Heading to Machu Picchu? Why You Should Explore the Ruins Around Cusco First

categories: south america travel

machu-picchu-explore-cuscoTravelers heading to Cusco, Peru are usually there for one main reason – to see the wonder that is Machu Picchu.  All travelers have their own way of seeing Machu Picchu.  Some take the train and stay in the small town of Aguas Calientes, taking a day or two to explore the famous ruins.  Some go hardcore, hiking the classic Inca Trail, taking the same route the Incas did hundreds of years ago. Still, others take alternative treks, reveling in the solitude of the Andes on their way to one of the world’s most famous sites.

Machu Picchu, Cusco, Perú - Dic-2004

But before you jet off from Cusco for Machu Picchu, you may want to consider doing a little exploring in the areas surrounding Cusco first. There are plenty of Incan ruins around the city, and they are a fabulous precursor for the grand-daddy of them all.  You can make a nice day trip out of exploring these ruins by heading out of Cusco (you can do it on foot if you’d like) toward Sacsayhuaman, which overlooks the city and provides spectacular views.

Why Visit the Ruins Around Cusco

Part of a visit to Machu Picchu is understanding the history of the Incas. The entire Sacred Valley is littered with Incan ruins, all telling their own unique story about this fascinating society that was well ahead of its time. There are plenty of nice museums in and around Cusco that can educate travelers about the Incas and the architectural style that makes them so famous. But seeing some of these ruins in person, preferably with a guide, can give travelers even more information before making the trek to Machu Picchu.

It’s fascinating learning about the history of the ruins and the people who built them. One of the most impressive parts of Incan architecture is the fact that everything is so well thought out. What the Incas did from an architectural standpoint is pretty extraordinary considering that these massive walls are still standing after 500+ years (with absolutely no mortar). Everything also has some type of symbolic meaning. Many of the altars and rock carvings within the ruins are done in threes – symbolic of the three worlds the Incans believed in. These three worlds were represented by three important animals – the snake, puma, and condor.

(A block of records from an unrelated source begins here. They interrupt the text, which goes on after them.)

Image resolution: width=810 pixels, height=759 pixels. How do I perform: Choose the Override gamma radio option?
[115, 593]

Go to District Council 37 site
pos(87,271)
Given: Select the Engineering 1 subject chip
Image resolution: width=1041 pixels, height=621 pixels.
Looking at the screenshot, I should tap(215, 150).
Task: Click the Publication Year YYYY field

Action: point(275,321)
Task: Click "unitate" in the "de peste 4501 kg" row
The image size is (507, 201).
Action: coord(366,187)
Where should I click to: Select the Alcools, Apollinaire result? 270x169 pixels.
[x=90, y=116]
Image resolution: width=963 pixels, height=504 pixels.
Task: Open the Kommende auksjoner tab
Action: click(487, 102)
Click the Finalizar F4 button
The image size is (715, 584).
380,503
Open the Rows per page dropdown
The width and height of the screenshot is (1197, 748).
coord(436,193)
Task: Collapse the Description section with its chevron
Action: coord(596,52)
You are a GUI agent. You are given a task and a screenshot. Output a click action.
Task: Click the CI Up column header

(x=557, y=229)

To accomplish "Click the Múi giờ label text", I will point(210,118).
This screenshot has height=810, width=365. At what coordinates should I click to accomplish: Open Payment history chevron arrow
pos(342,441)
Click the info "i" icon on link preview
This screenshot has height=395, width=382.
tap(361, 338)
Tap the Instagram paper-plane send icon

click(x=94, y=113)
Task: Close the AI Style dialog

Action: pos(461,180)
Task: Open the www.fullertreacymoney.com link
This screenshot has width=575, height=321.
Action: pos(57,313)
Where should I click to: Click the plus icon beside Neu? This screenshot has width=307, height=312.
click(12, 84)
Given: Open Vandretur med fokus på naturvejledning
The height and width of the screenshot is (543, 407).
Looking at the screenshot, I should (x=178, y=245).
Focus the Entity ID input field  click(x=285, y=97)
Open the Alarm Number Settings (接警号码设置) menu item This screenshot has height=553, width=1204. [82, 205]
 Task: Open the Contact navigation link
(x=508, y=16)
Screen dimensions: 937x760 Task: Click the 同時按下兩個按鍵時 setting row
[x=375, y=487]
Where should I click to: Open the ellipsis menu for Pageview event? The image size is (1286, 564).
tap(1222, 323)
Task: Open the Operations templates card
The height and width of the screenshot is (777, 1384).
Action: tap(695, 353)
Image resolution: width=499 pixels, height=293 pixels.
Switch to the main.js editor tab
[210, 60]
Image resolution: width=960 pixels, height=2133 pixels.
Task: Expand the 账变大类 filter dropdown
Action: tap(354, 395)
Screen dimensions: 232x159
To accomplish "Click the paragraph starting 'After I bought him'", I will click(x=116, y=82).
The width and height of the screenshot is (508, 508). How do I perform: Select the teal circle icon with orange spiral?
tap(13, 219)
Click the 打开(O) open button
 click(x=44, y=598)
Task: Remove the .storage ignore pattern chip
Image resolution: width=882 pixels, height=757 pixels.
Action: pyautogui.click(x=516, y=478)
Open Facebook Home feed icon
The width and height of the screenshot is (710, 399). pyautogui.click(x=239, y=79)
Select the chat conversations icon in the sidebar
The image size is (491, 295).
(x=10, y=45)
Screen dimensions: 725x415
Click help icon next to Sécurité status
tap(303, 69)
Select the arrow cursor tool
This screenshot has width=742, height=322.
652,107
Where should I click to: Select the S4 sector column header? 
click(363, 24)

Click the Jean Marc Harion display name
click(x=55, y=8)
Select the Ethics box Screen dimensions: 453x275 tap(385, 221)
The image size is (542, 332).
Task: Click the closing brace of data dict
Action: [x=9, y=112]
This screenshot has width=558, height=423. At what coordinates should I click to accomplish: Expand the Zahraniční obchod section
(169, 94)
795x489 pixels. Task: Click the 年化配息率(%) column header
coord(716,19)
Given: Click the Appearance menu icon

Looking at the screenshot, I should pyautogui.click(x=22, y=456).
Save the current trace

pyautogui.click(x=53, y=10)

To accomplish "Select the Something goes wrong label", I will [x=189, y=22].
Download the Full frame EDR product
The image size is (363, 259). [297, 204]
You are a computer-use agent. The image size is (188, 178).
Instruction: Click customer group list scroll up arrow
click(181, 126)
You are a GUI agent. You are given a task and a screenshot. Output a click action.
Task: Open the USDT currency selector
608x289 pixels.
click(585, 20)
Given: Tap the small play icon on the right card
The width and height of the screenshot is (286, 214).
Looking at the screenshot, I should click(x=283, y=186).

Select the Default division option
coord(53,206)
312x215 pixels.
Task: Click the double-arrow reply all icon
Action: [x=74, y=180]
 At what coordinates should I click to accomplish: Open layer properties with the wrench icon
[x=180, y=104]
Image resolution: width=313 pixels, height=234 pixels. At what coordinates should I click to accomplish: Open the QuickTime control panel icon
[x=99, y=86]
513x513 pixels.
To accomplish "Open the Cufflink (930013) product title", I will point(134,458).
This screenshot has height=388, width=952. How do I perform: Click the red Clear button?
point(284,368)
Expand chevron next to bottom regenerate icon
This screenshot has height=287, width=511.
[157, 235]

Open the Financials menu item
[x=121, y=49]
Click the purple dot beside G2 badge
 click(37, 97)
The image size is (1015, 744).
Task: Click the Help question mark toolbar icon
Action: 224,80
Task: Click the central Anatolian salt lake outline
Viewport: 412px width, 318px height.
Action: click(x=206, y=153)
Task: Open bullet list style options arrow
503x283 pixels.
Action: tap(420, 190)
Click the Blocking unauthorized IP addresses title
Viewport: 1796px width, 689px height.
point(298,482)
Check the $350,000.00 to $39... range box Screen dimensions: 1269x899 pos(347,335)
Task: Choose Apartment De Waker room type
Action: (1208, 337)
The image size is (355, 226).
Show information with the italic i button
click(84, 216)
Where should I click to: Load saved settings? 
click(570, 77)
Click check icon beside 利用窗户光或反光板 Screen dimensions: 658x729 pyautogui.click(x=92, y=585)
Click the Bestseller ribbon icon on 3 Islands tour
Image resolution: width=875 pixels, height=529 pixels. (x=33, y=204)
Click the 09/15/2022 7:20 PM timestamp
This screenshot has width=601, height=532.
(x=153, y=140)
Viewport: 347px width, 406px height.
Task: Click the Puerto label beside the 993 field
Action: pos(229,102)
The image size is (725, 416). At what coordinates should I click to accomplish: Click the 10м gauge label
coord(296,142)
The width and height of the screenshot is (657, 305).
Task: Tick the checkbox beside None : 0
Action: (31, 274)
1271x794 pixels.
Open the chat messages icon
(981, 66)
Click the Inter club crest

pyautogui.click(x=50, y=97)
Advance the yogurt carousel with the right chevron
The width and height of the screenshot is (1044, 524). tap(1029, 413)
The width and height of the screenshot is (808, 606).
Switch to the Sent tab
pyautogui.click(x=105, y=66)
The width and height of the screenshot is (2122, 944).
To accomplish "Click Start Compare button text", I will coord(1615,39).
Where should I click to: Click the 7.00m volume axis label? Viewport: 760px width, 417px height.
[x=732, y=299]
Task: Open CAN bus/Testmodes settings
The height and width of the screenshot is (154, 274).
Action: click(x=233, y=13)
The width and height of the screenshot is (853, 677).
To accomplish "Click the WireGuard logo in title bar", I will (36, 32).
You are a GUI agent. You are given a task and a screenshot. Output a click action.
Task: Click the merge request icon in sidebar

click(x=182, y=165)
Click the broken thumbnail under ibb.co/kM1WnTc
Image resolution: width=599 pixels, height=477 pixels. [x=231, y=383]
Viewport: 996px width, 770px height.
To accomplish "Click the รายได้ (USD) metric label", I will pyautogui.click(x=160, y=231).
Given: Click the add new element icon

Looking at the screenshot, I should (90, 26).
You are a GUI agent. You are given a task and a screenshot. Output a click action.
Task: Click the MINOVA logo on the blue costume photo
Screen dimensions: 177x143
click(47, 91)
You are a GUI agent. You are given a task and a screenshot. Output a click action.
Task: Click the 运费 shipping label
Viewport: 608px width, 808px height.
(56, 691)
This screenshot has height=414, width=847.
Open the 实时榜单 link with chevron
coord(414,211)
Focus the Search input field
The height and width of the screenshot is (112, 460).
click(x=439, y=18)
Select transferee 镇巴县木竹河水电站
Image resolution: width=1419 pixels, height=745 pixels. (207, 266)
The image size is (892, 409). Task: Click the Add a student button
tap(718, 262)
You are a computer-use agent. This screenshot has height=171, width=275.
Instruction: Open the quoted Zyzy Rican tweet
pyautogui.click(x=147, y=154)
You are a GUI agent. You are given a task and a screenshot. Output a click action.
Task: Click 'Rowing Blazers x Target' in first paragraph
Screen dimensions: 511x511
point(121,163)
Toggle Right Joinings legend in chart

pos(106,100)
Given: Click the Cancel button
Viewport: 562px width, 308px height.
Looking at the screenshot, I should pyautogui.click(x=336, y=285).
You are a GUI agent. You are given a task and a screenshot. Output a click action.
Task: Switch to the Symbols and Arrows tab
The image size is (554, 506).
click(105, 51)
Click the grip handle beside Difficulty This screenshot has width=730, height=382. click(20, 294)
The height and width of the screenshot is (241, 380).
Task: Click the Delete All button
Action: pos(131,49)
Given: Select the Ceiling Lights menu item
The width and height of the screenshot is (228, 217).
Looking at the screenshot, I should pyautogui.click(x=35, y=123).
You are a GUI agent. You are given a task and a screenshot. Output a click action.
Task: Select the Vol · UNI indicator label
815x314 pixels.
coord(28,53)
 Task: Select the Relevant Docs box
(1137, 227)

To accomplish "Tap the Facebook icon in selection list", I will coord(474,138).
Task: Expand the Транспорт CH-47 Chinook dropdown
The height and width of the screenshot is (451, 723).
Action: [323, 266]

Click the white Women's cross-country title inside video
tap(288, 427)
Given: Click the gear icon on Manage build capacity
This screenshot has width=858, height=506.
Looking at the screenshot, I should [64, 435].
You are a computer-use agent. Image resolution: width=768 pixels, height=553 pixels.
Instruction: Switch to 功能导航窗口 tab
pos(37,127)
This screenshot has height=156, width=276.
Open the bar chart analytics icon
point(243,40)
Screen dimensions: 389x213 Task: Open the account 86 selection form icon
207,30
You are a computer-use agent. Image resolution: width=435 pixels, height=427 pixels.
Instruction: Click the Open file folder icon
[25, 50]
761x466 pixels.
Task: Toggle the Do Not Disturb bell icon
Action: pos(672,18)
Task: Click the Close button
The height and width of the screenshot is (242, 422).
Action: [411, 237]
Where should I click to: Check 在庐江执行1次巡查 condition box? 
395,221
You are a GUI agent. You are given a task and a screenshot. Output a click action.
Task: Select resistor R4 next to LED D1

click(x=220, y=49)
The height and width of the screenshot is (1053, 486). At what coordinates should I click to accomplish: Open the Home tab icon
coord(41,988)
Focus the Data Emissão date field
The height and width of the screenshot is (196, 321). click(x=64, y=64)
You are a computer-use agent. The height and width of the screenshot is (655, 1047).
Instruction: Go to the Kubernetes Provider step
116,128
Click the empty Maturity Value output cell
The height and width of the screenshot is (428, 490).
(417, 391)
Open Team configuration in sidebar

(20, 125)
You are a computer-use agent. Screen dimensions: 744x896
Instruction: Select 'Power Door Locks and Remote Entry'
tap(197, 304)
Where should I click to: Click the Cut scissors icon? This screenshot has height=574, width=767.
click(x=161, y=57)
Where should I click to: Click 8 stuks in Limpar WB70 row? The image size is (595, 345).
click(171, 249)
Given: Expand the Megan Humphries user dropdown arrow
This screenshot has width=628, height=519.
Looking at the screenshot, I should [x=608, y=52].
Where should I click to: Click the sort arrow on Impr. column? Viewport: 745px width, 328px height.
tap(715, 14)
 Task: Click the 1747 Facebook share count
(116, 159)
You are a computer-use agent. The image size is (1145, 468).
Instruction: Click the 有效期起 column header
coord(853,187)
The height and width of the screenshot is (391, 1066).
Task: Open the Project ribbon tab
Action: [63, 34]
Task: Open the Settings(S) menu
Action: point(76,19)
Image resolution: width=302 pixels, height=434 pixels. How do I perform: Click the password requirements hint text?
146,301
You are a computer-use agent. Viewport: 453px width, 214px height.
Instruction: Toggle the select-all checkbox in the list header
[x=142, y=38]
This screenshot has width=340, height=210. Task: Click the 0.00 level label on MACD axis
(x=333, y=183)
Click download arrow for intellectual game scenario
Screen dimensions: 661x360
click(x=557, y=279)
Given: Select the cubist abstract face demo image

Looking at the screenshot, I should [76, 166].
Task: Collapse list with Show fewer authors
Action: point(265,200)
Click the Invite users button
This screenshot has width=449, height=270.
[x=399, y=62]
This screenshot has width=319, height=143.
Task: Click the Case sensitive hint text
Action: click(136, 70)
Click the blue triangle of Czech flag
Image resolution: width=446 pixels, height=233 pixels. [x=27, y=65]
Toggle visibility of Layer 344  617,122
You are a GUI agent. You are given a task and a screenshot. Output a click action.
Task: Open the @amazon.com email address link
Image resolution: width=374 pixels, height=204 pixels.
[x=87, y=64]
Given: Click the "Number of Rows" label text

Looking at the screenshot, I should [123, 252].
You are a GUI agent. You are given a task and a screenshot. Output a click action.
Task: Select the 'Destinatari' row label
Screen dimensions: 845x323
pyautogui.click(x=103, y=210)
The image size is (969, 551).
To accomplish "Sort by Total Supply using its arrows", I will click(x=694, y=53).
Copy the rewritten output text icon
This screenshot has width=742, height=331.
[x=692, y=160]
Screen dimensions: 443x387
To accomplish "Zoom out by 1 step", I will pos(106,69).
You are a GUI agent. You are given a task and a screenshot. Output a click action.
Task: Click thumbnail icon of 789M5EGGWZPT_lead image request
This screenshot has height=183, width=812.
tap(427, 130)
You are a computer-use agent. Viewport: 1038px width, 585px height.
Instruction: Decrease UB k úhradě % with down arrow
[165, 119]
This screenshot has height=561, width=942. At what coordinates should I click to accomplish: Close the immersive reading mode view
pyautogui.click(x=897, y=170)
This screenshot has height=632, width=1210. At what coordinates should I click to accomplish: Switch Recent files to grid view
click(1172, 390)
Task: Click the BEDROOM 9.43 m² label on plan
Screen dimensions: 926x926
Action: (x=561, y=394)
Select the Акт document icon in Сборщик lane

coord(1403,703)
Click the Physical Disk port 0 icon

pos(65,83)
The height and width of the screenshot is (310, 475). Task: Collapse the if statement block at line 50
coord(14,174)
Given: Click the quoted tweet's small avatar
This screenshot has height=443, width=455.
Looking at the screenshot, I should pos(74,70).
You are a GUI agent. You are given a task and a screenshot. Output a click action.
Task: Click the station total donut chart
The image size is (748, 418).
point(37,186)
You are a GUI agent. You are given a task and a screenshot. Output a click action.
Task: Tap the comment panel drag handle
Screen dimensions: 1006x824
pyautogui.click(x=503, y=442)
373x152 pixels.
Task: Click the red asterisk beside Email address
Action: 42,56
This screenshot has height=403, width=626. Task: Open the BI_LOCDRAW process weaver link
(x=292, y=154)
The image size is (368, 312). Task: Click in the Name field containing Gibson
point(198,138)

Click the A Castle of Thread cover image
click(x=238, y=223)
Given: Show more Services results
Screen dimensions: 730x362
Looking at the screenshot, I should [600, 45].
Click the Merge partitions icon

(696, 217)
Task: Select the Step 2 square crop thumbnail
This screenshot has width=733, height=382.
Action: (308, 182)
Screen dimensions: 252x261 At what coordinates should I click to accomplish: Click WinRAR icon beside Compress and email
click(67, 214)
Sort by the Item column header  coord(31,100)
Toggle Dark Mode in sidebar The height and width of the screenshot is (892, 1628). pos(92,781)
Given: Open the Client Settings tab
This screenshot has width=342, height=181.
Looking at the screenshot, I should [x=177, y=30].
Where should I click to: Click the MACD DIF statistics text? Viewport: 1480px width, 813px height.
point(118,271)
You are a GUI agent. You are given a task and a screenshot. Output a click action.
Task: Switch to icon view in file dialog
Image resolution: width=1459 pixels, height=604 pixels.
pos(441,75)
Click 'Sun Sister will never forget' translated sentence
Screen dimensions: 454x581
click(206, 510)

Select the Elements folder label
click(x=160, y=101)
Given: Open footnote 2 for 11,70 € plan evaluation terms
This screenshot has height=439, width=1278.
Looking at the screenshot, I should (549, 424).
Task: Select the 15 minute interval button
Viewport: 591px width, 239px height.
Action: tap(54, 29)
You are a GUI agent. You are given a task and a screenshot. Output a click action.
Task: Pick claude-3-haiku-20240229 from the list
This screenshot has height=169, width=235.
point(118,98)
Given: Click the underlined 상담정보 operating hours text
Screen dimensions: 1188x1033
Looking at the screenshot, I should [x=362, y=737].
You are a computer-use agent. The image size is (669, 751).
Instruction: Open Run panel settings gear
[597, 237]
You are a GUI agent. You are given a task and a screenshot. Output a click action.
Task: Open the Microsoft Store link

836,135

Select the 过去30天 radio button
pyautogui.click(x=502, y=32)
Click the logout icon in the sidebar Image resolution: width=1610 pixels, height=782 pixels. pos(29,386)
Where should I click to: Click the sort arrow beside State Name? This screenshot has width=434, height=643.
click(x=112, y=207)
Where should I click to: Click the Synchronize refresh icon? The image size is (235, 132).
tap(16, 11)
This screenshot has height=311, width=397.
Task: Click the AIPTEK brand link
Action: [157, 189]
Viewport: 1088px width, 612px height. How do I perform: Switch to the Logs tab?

Learning facts like these will open up a whole new world when visiting Machu Picchu, and travelers will see many similarities between the ruins around Cusco and the most famous of Incan sites.

The Route

It’s about a one-mile hike from the center of town (Plaza de Armas) to the first set of ruins at Sacsayhuaman, but be aware that one mile is straight up.  You can certainly take a cab if necessary.  From there it’s about 5 miles (8 kilometers) to the town of Pisac.  In between are three more sets of ruins – Qenqo, Puka Pukara, and Tambo Machay – and if you choose to hike it, keep in mind that the hike to the ruins is pretty much all uphill, which does make for a nice, relaxing hike back into town.

Options for Visiting the Ruins

You already know that hiking is an option when visiting these ruins, and if you plan on hiking to Machu Picchu itself, then this is a great opportunity to get acclimated to the altitude.  There is no actual trail, only a road, but travelers hike this route daily so you won’t be alone, and everything is clearly marked and easy to find.

If you don’t want to spend the entire day hiking, then you can take the bus to Pisac and see the ruins in reverse order, walking downhill most of the way. The cost for the bus is only a few dollars.

If you don’t feel like messing with a bus, then grab a taxi from somewhere in town and take it up to the first set of ruins at Sacsayhuaman or the last ones at Tambo Machay and explore from there. Remember that taxis in Cusco don’t use meters, so agree on a price before departing. A cab all the way to Tambo Machay should cost anywhere from $6-$10US.

If you can get yourself to Sacsayhuaman, either by foot or cab, you can then hire a horse and horseman to take you to the rest of the ruins. Cost shouldn’t be more than about $7US per person.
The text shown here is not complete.